Top of Excerpted data

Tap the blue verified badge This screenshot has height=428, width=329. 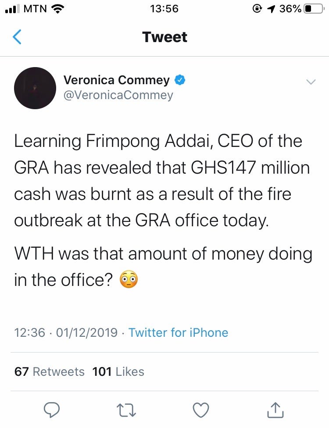pos(180,80)
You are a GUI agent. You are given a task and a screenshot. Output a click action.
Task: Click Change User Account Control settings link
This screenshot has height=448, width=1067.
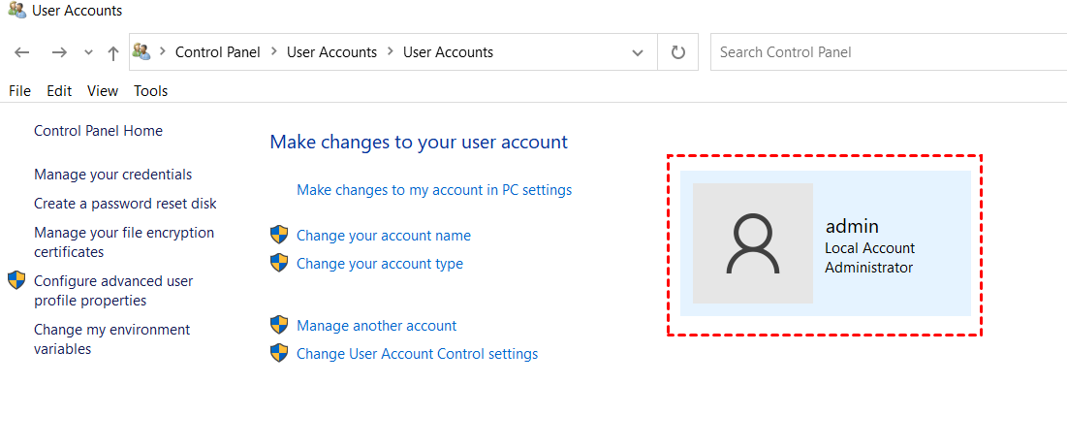[x=417, y=354]
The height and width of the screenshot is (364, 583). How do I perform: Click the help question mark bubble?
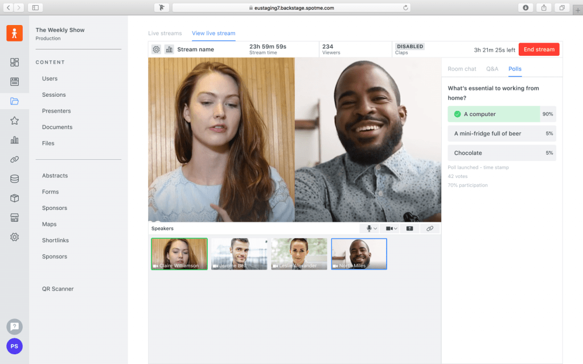click(14, 326)
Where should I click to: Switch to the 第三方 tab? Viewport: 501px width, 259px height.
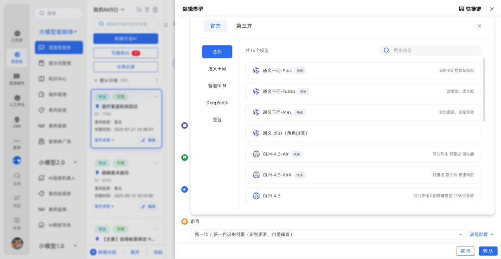pyautogui.click(x=244, y=26)

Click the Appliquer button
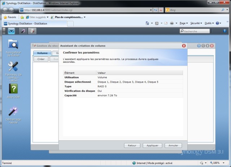click(x=152, y=145)
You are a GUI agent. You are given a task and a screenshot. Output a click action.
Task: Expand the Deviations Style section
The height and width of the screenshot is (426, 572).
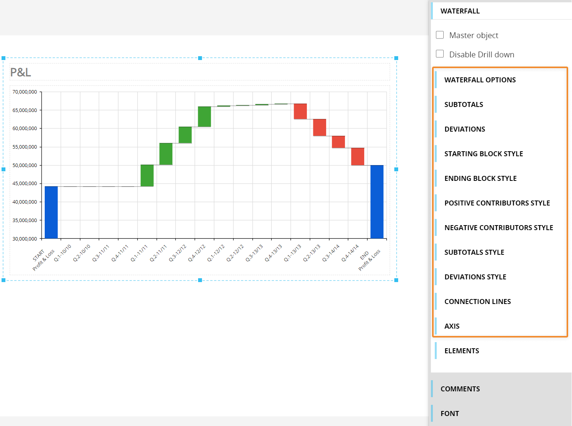coord(475,277)
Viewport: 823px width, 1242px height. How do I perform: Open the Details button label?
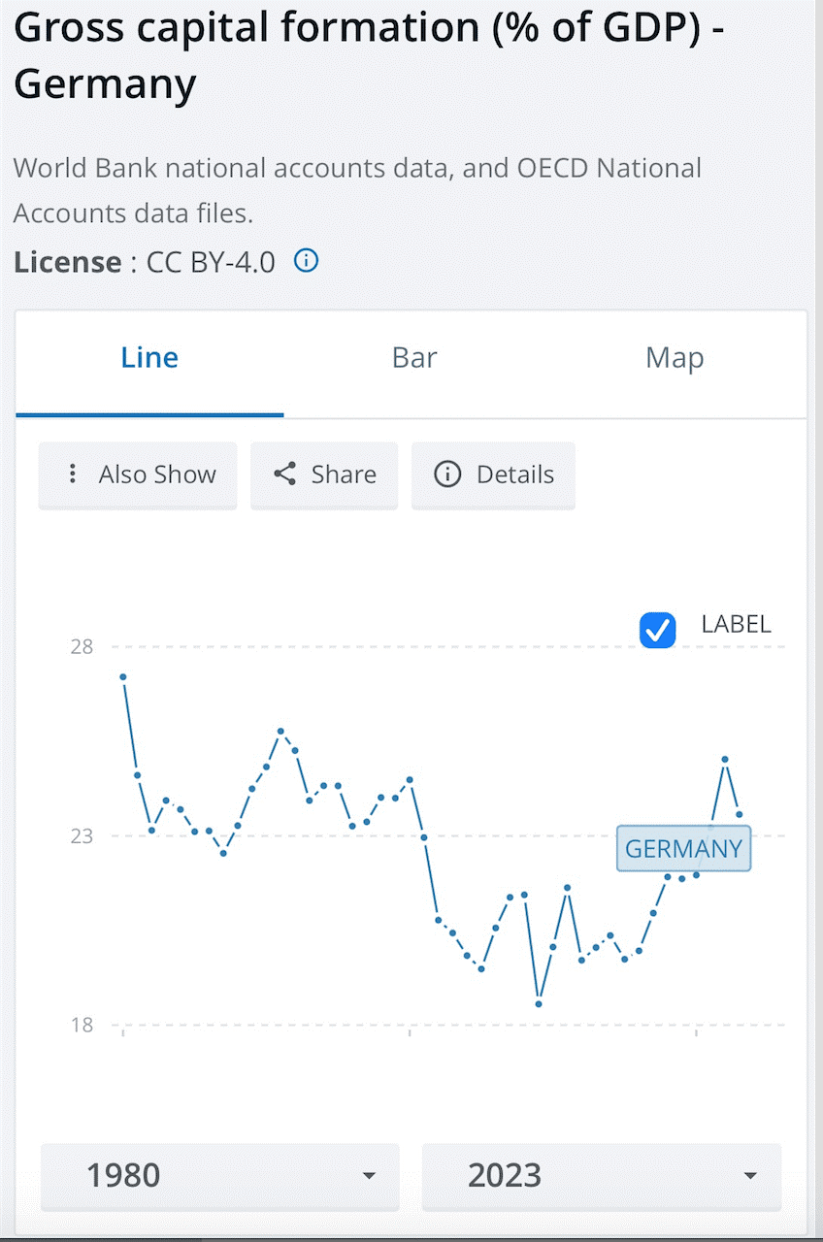point(515,474)
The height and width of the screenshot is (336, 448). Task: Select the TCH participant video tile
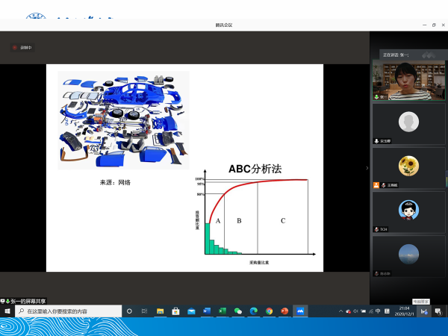click(x=408, y=211)
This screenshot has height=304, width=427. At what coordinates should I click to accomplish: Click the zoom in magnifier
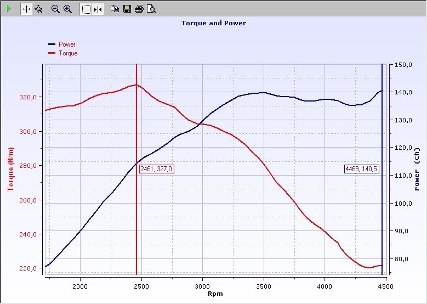point(68,9)
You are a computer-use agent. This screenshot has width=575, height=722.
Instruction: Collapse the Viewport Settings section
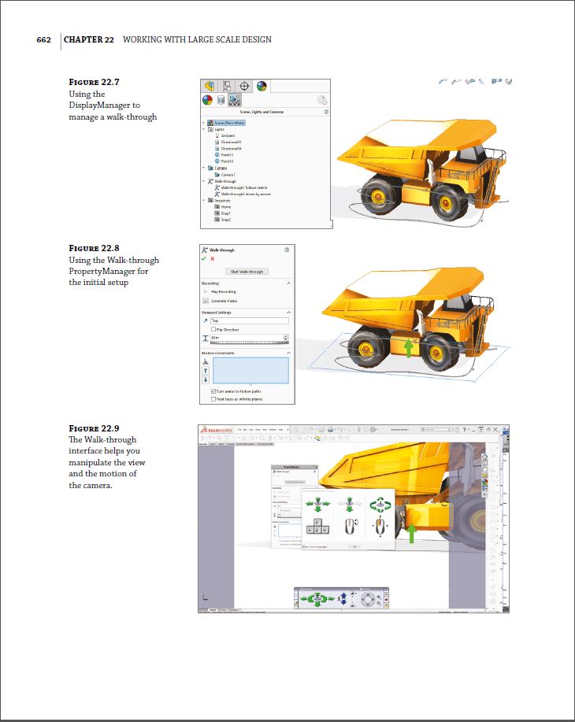[288, 312]
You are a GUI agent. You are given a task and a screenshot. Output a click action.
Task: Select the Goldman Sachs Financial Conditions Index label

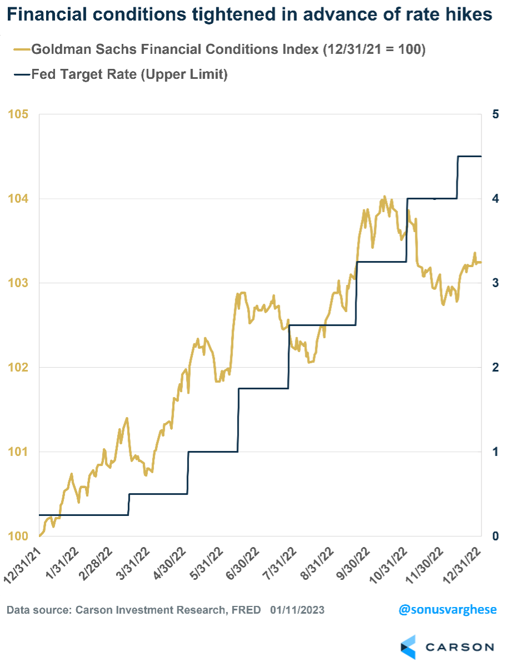coord(228,50)
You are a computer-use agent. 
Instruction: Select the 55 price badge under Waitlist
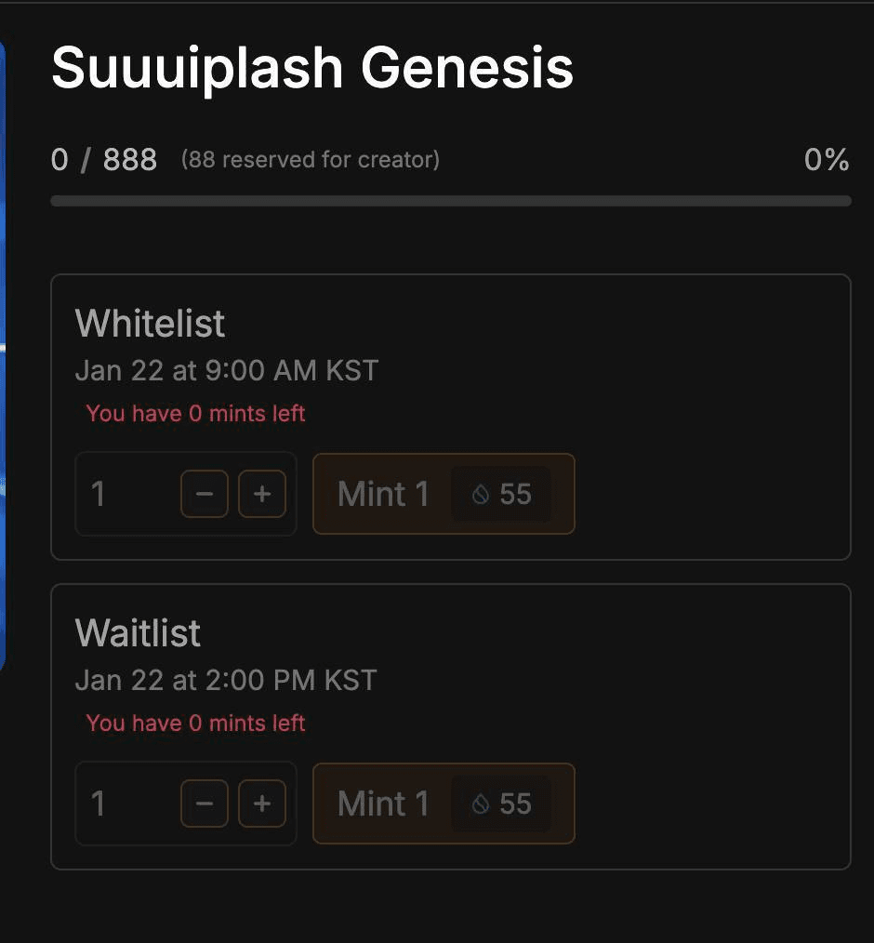click(502, 804)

Bottom of Excerpted data

* Directions
From the line holding "Task: Select the Goldman" through the last line of the material above, each line should be written out exactly, both included; omit the pictures.

* Exercise response
Task: Select the Goldman Sachs Financial Conditions Index label

coord(228,50)
You are a computer-use agent. 
Instruction: Select the 55 price badge under Waitlist
click(502, 804)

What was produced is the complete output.